──────── Task inputs ────────

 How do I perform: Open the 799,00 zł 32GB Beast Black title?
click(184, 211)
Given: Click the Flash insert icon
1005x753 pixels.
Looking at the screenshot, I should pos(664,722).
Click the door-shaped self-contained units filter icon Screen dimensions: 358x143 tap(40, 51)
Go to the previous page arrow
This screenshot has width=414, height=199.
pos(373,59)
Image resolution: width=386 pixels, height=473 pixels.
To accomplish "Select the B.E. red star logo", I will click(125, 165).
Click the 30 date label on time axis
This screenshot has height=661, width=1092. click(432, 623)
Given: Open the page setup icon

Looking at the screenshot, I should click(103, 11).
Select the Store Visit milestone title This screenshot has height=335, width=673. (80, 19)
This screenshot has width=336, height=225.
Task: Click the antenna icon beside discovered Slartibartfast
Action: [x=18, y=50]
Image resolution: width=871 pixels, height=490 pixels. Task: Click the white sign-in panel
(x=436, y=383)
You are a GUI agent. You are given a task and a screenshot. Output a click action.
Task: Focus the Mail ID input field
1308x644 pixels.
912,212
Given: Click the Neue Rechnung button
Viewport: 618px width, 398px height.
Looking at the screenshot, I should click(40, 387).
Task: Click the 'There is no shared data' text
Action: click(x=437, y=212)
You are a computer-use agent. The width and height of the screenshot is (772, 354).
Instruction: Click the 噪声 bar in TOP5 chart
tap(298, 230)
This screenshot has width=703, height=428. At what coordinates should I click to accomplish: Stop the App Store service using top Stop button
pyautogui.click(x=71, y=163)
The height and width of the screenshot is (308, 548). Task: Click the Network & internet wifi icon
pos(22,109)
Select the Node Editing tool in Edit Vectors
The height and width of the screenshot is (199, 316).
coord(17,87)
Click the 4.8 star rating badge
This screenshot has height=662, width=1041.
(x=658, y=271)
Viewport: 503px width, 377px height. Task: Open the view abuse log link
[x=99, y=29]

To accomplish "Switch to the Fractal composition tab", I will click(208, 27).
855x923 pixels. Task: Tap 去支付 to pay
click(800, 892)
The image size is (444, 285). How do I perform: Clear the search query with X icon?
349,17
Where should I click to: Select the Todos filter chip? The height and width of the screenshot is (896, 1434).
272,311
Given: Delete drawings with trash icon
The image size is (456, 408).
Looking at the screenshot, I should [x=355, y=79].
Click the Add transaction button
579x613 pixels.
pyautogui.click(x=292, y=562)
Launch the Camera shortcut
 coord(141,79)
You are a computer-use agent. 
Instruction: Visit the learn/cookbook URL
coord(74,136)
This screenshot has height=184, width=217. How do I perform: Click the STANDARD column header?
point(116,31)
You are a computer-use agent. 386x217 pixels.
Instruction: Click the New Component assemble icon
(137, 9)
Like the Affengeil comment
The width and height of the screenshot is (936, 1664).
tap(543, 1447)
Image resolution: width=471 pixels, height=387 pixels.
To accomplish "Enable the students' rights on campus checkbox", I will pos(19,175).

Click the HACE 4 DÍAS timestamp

────────

**Problem statement:** Reproduce the records above in full, without altering a single character.

**Task answer:**
 How do I perform: Open the 799,00 zł 32GB Beast Black title?
click(184, 211)
Given: Click the Flash insert icon
1005x753 pixels.
Looking at the screenshot, I should pos(664,722).
Click the door-shaped self-contained units filter icon Screen dimensions: 358x143 tap(40, 51)
Go to the previous page arrow
This screenshot has width=414, height=199.
pos(373,59)
Image resolution: width=386 pixels, height=473 pixels.
To accomplish "Select the B.E. red star logo", I will click(125, 165).
Click the 30 date label on time axis
This screenshot has height=661, width=1092. click(432, 623)
Given: Open the page setup icon

Looking at the screenshot, I should click(103, 11).
Select the Store Visit milestone title This screenshot has height=335, width=673. (80, 19)
This screenshot has width=336, height=225.
Task: Click the antenna icon beside discovered Slartibartfast
Action: [x=18, y=50]
Image resolution: width=871 pixels, height=490 pixels. Task: Click the white sign-in panel
(x=436, y=383)
You are a GUI agent. You are given a task and a screenshot. Output a click action.
Task: Focus the Mail ID input field
1308x644 pixels.
912,212
Given: Click the Neue Rechnung button
Viewport: 618px width, 398px height.
Looking at the screenshot, I should click(40, 387).
Task: Click the 'There is no shared data' text
Action: click(x=437, y=212)
You are a computer-use agent. The width and height of the screenshot is (772, 354).
Instruction: Click the 噪声 bar in TOP5 chart
tap(298, 230)
This screenshot has width=703, height=428. At what coordinates should I click to accomplish: Stop the App Store service using top Stop button
pyautogui.click(x=71, y=163)
The height and width of the screenshot is (308, 548). Task: Click the Network & internet wifi icon
pos(22,109)
Select the Node Editing tool in Edit Vectors
The height and width of the screenshot is (199, 316).
coord(17,87)
Click the 4.8 star rating badge
This screenshot has height=662, width=1041.
(x=658, y=271)
Viewport: 503px width, 377px height. Task: Open the view abuse log link
[x=99, y=29]

To accomplish "Switch to the Fractal composition tab", I will click(208, 27).
855x923 pixels. Task: Tap 去支付 to pay
click(800, 892)
The image size is (444, 285). How do I perform: Clear the search query with X icon?
349,17
Where should I click to: Select the Todos filter chip? The height and width of the screenshot is (896, 1434).
272,311
Given: Delete drawings with trash icon
The image size is (456, 408).
Looking at the screenshot, I should [x=355, y=79].
Click the Add transaction button
579x613 pixels.
pyautogui.click(x=292, y=562)
Launch the Camera shortcut
 coord(141,79)
You are a computer-use agent. 
Instruction: Visit the learn/cookbook URL
coord(74,136)
This screenshot has height=184, width=217. How do I perform: Click the STANDARD column header?
point(116,31)
You are a computer-use agent. 386x217 pixels.
Instruction: Click the New Component assemble icon
(137, 9)
Like the Affengeil comment
The width and height of the screenshot is (936, 1664).
tap(543, 1447)
Image resolution: width=471 pixels, height=387 pixels.
To accomplish "Enable the students' rights on campus checkbox", I will pos(19,175).

Click the HACE 4 DÍAS timestamp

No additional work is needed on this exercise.